Henninger: There were times right after the spill where we really couldn't find anything living in the stream. Then there was collateral damage, too. They had to pump a lot of water up the hill to flush the oil out. So, there's many things here: there's oil pollution, but there's also habitat degradation from scouring out all of that soil and widening the stream and deepening it and changing the flow characteristics. So there's a lot of physical damage that had to be repaired in addition to having the oil that needed to be removed.
Now we're 10 years on. Amanda, introduce yourself and explain your role at Oak Glen.
Nurre: I'm the watershed specialist for Great Parks. I've been involved in keeping an eye on the monitoring phase. Once the primary restoration was completed — and that was completed in 2018 — we moved into this 10-year monitoring period.
Currently, 2024 is year seven of monitoring.
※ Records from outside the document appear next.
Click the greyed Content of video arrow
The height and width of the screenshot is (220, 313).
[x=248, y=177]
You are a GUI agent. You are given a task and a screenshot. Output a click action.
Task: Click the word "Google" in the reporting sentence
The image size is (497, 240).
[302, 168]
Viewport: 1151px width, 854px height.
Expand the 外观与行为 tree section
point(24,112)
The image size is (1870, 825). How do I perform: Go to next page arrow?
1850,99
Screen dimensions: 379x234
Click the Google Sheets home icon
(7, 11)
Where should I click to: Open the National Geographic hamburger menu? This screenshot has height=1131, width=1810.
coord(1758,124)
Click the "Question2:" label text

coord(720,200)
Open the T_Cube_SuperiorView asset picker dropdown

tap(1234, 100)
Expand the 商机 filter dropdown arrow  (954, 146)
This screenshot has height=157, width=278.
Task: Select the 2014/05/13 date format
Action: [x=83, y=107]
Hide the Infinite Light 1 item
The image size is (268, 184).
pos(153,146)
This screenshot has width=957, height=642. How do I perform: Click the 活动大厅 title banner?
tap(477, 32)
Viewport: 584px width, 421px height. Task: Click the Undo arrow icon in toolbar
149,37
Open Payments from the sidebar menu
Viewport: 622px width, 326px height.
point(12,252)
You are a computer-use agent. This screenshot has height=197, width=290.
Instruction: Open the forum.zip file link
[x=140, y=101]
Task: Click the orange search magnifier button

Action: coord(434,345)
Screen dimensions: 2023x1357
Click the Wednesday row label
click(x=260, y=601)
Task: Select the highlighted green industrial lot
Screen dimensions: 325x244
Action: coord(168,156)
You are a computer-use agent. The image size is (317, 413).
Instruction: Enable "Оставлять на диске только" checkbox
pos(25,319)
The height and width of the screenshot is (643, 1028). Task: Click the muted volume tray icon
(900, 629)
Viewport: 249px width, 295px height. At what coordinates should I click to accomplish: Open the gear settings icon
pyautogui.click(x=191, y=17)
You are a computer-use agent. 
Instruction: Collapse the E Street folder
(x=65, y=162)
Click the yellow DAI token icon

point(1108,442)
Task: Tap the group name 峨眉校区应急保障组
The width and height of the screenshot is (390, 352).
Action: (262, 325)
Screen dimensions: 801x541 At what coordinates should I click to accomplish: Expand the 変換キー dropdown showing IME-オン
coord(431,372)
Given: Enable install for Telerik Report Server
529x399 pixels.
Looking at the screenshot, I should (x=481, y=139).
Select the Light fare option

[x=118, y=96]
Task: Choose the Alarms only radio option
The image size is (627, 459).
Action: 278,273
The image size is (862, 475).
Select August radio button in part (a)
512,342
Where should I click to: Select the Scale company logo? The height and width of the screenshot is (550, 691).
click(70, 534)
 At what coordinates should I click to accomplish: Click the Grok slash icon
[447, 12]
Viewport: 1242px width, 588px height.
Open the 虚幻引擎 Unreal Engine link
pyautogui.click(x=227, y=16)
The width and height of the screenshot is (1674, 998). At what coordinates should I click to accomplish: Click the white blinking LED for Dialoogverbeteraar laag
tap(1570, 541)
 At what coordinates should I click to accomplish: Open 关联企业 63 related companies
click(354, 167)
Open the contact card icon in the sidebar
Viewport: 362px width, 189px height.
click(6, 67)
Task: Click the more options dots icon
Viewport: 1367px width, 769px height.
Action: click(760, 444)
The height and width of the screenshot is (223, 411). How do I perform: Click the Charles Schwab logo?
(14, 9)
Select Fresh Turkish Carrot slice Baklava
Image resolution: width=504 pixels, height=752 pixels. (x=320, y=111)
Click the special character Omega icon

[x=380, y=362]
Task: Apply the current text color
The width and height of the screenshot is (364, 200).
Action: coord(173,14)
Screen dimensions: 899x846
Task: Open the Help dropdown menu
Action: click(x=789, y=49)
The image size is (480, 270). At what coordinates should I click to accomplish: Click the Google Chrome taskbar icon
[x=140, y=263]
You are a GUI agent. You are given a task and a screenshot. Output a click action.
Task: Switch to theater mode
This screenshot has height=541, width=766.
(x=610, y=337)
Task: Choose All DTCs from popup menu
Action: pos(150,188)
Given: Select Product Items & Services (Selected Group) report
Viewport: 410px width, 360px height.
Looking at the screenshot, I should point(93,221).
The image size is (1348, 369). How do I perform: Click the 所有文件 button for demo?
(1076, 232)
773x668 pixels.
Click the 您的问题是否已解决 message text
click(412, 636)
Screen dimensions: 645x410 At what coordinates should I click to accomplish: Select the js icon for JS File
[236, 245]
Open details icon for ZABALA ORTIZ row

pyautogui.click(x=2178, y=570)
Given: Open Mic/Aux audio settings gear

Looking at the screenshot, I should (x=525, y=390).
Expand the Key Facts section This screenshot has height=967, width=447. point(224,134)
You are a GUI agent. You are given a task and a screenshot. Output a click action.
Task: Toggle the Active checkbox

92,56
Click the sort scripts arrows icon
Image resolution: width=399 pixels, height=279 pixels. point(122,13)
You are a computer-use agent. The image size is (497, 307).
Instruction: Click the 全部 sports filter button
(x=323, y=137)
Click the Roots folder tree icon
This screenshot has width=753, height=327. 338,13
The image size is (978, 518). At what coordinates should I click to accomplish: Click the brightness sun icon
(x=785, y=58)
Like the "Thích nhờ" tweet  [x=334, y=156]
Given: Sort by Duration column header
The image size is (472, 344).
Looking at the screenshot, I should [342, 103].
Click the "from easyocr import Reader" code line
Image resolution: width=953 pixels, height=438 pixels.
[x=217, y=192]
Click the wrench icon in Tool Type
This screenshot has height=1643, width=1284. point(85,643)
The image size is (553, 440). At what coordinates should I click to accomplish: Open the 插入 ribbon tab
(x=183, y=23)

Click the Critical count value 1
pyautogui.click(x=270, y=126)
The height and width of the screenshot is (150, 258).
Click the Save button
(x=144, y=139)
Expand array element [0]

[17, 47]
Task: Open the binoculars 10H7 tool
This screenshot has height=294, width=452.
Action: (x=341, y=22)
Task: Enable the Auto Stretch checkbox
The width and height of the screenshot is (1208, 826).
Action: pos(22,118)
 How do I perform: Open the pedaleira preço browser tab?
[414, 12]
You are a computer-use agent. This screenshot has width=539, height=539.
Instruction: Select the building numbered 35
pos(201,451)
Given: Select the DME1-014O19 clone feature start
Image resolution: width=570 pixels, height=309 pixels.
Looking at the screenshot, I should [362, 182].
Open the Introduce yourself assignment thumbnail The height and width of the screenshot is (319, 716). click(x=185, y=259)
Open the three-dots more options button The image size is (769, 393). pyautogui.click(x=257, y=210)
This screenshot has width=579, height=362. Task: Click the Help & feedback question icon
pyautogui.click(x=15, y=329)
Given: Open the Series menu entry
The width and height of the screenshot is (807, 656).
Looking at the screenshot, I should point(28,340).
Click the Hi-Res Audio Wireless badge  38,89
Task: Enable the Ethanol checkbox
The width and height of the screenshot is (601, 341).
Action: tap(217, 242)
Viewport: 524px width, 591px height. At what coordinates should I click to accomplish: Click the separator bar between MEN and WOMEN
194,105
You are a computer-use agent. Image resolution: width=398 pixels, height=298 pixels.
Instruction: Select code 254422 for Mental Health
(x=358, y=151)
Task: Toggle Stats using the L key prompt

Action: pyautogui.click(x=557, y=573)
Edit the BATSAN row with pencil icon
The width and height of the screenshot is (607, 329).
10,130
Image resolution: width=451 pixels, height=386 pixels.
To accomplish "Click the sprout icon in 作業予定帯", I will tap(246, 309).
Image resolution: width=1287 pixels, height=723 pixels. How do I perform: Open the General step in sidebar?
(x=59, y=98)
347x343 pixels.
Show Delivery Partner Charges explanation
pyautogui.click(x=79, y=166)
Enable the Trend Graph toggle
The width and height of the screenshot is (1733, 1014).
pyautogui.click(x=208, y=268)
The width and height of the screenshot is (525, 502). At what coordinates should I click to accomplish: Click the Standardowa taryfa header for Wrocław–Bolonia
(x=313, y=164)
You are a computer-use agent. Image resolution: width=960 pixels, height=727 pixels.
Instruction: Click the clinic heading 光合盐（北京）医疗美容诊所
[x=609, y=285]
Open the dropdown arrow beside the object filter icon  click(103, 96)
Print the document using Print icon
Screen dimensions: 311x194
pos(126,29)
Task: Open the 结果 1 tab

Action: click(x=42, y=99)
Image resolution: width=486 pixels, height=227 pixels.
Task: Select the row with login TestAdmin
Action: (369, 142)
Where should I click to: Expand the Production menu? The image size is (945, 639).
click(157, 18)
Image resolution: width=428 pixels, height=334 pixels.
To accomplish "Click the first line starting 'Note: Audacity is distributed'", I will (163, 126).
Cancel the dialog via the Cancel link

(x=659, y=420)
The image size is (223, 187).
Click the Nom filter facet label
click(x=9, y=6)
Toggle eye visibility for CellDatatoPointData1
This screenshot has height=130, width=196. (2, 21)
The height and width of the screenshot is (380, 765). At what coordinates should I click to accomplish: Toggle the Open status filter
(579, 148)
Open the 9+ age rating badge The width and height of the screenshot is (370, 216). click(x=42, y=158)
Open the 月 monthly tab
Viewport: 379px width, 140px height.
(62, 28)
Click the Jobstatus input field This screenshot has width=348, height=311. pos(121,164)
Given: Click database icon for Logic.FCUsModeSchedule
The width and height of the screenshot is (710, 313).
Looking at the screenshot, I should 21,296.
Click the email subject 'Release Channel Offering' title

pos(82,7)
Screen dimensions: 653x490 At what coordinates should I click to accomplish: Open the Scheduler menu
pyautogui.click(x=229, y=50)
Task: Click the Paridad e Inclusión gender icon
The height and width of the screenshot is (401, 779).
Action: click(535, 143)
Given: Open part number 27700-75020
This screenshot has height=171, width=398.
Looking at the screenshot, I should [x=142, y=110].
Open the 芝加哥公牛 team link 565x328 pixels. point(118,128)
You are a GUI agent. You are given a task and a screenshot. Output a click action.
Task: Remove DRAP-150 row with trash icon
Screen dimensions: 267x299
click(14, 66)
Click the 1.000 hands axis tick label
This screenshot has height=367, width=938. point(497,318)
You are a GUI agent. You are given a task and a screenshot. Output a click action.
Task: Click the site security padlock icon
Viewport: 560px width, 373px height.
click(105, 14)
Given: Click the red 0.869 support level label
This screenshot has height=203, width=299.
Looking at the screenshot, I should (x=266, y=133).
Every year, basically the amphibians, and salamanders, macro invertebrates; there's water and sediment sampling done, and all of this is being examined to see what the progress of the restoration is.
And what is the status of it? Are the salamanders back? Is the wildlife back?
Nurre: There are a lot of different performance standards that we're looking at. Some of them seem to be doing well, other ones are not back to pre-oil spill conditions. For a lot of them, they're looking at reference streams, which are streams that are similar in characteristics. We want those performance standards — like the amphibian density, for instance, or the macro invertebrate population — to be the same as in the reference stream, in those streams that were not impacted.
In some ways we are seeing a rebound, and in some ways we aren't. We still have a few more years left of monitoring, and we're hopeful that the populations will continue to rebound.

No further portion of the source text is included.